(as published in ExpatLiving)
Relocation to a new home presents unique challenges, many of which particularly affect expat children. As we discovered in a conversation with expert clinical psychologist Dr Quratulain Zaidi, it’s certainly not the only one. Making the transition to expat Hong Kong is easier than you think. Read on for Dr Zaidi’s tips to lose the relocation stress in children through school, environment and culture.
What are some of the main challenges facing children who move to a new country?
Settling into a new home, school, culture and environment can be a challenge for expat children, as can the search for new friends. Getting used to the humid weather is just an added difficulty! The upside for young people is that they get to experience living in a different culture and environment, and they begin to accept that things do change.
While there are people who have been settled in Hong Kong for decades, who have their own network of friends and are well established, there is also a very transient Hong Kong, one where expat families come and go so frequently that children struggle to develop long-term friendships. On the other hand, because everyone is in the same boat, you tend to find close friends much more quickly because everyone is looking for that support network that they have left behind at home.
Parents may also find it tough adjusting to new environment, but a key here is that if you are open to new experiences in Hong Kong, your children will be more accepting of the experiences too.
Are there any problems that arise that are specific to Hong Kong?
Aside from the pollution, the extremely affluent environment is fairly unique. It can be hard to keep your children grounded so they don’t fall into the trap of thinking, “Oh, my friend has the latest gadget, and I don’t.” Birthday party bags here have been known to have Canon cameras in them!
Is there a particular age group of expat children that is most affected by relocating?
It depends on the individual child how the move affects them. Some children have stress and trouble from the beginning, while others seem to take the change in their stride. Other times, the beginning can be exciting and then the reality sets in six months after the move as they begin to feel homesick.
Teens tend to find it either very easy or very hard; again, it depends on what they were facing in their home country; for some it’s great to have a new start; others miss the life that they have left behind.
Is keeping in contact with old friends (via Skype, for instance) useful or important for expat kids?
It’s a balancing act: finding the right balance to stay in touch with the old friends and wider family while actively making new friends. Both are important, as long as there is some shift to real-life friends here in Hong Kong.
At what point should professional help be sought?

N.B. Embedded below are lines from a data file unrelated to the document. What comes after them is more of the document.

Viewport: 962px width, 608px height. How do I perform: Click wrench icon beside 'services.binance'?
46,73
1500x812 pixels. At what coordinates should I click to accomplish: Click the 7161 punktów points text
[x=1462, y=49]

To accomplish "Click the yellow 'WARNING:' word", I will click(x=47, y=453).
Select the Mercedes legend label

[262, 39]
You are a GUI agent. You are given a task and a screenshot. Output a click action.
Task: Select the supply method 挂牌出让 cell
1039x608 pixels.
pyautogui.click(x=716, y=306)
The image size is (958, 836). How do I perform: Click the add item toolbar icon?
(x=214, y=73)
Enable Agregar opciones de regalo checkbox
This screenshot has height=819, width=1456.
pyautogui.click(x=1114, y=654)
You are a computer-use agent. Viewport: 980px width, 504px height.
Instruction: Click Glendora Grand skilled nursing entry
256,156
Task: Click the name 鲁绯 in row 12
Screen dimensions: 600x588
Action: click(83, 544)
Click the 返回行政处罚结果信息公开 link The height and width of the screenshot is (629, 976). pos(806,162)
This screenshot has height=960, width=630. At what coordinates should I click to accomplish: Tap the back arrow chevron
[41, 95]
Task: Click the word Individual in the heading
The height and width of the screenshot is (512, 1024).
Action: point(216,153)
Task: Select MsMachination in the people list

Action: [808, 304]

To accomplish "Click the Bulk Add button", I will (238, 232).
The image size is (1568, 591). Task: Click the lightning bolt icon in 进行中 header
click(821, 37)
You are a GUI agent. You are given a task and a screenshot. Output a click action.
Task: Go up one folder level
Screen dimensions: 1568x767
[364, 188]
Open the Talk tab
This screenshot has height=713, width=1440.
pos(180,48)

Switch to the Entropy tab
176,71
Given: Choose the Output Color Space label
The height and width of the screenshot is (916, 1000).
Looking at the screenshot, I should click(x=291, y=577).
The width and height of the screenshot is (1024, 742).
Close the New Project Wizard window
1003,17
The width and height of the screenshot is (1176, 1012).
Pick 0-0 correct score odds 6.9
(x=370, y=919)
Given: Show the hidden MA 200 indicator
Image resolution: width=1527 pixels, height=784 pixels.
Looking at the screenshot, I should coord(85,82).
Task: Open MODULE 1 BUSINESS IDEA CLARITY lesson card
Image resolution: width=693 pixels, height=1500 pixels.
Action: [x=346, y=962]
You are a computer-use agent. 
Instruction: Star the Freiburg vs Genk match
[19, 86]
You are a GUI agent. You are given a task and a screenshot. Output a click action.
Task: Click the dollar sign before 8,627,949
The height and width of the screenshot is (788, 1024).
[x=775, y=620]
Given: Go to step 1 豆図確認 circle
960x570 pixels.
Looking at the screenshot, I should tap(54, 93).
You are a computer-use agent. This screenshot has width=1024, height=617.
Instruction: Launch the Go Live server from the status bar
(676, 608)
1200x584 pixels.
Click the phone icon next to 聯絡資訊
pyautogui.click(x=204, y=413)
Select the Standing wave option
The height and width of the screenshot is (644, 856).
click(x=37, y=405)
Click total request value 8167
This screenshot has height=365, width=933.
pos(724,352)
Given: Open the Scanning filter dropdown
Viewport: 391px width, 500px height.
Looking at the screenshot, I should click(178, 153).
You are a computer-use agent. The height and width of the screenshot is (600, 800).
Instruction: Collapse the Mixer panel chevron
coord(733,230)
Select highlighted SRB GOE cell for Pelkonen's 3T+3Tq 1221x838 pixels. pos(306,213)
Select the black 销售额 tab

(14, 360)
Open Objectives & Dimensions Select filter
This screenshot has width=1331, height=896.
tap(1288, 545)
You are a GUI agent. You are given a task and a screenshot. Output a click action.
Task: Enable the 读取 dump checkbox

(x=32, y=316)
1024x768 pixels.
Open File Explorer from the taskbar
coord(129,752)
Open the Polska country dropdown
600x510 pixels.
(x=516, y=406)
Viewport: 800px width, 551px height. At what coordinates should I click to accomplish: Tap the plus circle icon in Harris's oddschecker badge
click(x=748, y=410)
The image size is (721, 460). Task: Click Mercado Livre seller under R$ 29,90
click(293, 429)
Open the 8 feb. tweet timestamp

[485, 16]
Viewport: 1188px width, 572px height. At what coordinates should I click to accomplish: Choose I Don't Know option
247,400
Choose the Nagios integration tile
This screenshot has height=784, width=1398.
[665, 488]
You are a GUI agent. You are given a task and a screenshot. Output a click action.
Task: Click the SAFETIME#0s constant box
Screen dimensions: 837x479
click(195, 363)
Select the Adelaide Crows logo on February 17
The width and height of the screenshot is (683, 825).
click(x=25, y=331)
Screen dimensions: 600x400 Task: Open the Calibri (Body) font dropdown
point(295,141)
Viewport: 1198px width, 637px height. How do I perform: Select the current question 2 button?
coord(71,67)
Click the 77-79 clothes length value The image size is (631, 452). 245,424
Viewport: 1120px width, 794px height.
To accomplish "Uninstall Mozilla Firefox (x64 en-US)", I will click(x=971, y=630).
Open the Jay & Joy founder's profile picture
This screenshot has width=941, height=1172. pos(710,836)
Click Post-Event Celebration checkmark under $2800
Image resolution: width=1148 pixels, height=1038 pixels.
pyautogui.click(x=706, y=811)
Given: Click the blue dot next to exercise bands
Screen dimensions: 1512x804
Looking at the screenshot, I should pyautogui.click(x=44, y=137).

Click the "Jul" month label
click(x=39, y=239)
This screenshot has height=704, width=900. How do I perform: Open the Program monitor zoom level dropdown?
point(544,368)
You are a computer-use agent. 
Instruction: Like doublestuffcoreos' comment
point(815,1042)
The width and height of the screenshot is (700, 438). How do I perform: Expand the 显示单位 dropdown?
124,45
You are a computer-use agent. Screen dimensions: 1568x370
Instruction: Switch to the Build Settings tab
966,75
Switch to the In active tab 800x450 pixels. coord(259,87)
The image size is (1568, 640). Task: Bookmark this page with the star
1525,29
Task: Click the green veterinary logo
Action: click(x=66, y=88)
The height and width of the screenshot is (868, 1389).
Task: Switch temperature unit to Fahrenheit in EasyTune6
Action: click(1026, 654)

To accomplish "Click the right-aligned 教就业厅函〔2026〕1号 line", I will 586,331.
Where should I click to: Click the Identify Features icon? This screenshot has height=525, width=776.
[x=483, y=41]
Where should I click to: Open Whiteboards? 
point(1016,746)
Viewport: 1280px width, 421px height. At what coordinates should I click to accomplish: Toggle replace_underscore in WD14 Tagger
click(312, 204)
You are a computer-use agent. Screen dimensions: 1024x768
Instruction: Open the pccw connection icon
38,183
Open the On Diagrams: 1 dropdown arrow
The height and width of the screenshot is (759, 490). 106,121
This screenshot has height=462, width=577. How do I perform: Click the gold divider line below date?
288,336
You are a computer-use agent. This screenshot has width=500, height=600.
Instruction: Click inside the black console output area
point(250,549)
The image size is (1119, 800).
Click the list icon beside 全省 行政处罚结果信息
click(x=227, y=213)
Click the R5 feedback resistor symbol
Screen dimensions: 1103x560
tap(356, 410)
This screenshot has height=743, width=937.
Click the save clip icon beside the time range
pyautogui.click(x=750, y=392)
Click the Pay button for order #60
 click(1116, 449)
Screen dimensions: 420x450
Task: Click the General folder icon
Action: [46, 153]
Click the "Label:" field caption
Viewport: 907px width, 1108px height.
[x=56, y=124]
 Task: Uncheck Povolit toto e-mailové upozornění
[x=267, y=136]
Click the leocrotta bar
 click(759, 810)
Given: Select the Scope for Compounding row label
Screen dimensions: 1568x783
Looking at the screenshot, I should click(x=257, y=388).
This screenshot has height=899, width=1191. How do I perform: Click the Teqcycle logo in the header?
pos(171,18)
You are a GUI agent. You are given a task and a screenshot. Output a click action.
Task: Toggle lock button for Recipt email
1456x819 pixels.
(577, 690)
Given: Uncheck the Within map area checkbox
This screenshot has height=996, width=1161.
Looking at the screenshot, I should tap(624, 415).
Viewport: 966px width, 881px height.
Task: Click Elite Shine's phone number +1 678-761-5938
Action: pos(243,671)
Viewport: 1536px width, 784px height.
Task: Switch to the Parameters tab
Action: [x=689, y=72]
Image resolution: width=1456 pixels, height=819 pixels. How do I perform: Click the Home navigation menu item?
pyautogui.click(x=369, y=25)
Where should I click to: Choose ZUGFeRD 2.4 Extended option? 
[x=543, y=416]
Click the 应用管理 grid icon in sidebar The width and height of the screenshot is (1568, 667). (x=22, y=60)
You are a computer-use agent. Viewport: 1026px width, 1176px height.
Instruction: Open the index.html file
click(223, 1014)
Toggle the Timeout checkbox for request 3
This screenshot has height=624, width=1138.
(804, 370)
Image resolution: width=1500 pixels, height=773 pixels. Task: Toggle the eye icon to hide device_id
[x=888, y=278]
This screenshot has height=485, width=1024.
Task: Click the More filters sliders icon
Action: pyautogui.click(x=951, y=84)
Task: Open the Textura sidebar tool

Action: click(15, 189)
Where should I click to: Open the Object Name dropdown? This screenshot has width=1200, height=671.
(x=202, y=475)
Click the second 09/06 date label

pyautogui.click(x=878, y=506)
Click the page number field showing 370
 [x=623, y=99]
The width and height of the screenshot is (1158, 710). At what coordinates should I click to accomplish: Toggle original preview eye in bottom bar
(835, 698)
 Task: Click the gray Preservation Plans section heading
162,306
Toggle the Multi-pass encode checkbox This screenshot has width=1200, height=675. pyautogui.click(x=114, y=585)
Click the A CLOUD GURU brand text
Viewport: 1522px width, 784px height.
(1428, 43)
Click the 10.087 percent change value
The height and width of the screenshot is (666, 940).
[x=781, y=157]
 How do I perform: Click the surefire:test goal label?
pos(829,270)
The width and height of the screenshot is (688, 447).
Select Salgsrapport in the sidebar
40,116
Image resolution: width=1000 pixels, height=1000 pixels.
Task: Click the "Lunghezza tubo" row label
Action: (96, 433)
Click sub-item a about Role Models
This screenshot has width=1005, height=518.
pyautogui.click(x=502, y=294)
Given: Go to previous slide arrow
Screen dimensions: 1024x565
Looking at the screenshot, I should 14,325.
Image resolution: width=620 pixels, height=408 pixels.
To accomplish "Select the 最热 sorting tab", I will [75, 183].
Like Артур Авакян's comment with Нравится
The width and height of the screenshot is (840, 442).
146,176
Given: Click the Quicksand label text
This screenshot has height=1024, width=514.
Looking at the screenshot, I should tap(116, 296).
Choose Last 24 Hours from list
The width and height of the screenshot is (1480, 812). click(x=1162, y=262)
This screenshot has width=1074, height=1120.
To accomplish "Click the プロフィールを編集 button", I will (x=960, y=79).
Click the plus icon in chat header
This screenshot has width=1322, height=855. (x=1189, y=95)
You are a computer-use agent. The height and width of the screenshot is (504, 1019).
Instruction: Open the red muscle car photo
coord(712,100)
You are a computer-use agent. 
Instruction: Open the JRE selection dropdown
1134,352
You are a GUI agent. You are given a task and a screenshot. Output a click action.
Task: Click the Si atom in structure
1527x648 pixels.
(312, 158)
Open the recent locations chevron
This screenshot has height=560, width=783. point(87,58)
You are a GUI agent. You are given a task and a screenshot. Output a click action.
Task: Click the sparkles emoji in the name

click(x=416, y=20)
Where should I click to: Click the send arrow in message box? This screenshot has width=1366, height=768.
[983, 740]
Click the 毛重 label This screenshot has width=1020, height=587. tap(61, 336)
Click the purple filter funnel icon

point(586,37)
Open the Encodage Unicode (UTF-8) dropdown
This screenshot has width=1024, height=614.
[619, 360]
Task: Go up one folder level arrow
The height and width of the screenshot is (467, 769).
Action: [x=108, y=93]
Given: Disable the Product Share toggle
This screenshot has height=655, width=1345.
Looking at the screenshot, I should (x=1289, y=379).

In younger children, watch out for regression, including changes in sleeping, eating and potty training, or sudden behavioural changes like unexplained anger or emotional outbursts.
In older children, keep an eye on any withdrawal from activities that they usually enjoy doing, and general social withdrawal including refusal to go to school. Other signs include a preference for being alone or on the internet, major mood swings and behavioural changes or unusual aggression.
What are some of the ways you address the challenges faced by expat Hong Kong children?
One coat does not fit all – it really depends on the individual. Examples of issues I’ve seen in children include: a child having tummy aches yet the doctor can’t find anything wrong with them biologically; a child with a tic that went away and is now back; a child refusing to speak in class or acting aggressively in their new environment; children starting to worry about having their home and room clean and making sure everything is tidy at all times so they don’t go out at all.
Individualised treatment plans are based on empirically proven techniques of Cognitive Behavioural Therapy, child-centred therapy, solution-focused therapy and some mindfulness that works really well with children and teens.
The basic premise is that your thoughts, feelings and behaviours impact each other, and realising that thoughts are just thoughts, and that it’s up to you which one you pay attention to can determine how you feel. Feelings come and go and change throughout the day; they don’t stay the same.
I teach them to recognise their body signals for the flight and flight response, and to use calming strategies before the emotional storm takes over. These include deep breathing or visualisation techniques – creating a “safe place”.
Ultimately, we work together to find out that we always have a choice about which thoughts we to pay attention to. Creating some space between feelings and thoughts helps us see things more clearly, and usually things are not as bad as we imagine them to be.
It’s the family and the children who have the final choice on how they want to experience their time in Hong Kong.
Dr Zaidi’s advice for helping children transition to their new home
- Keep the home routines similar to what they have always been.
- Make time to listen to your children; be mindful of their feelings and experiences.
- Allow your children to express how they feel and validate their feelings by listening empathetically.
- Keep the communication open at all times so if things come up they will talk to you.
- Practice your own traditions while taking part in some of the fabulous festivals here in Hong Kong, including the Lantern Festival and the Dragon Boat Festival.
- Join in after-school activities outside of school, near where you live, to meet a wider variety of similar age group children within the same area.